[[ Records supplied open ]]

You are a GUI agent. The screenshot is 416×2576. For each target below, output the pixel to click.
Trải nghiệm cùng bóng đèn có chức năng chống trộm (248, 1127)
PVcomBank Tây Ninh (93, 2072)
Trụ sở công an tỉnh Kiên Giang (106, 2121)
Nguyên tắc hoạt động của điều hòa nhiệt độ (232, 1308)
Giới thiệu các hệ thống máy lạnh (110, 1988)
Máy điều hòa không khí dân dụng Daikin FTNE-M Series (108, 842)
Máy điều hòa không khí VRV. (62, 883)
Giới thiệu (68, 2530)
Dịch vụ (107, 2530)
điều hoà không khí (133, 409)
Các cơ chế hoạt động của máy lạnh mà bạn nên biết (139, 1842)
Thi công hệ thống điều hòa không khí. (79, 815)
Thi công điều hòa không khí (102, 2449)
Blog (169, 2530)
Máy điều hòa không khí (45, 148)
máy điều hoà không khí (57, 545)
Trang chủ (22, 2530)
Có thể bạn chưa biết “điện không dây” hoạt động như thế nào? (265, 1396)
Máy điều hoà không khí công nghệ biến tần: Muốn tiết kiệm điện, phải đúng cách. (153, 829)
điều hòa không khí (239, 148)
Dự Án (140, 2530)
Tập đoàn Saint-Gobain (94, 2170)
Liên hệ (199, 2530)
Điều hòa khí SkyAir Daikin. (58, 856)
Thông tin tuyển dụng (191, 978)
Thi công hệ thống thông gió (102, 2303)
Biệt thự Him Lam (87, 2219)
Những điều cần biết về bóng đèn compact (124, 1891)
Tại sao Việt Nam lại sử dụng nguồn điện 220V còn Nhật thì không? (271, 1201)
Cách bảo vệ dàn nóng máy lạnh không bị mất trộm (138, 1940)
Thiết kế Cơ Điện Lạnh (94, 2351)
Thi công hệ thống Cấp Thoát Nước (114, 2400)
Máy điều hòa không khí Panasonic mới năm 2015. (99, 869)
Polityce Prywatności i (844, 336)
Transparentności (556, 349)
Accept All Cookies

[[ Records supplied closed ]]

§ **Required action**: Filter on the word "hoạt": copy each matching line from the entries above.

§ **Your response**:
Nguyên tắc hoạt động của điều hòa nhiệt độ (232, 1308)
Các cơ chế hoạt động của máy lạnh mà bạn nên biết (139, 1842)
Có thể bạn chưa biết “điện không dây” hoạt động như thế nào? (265, 1396)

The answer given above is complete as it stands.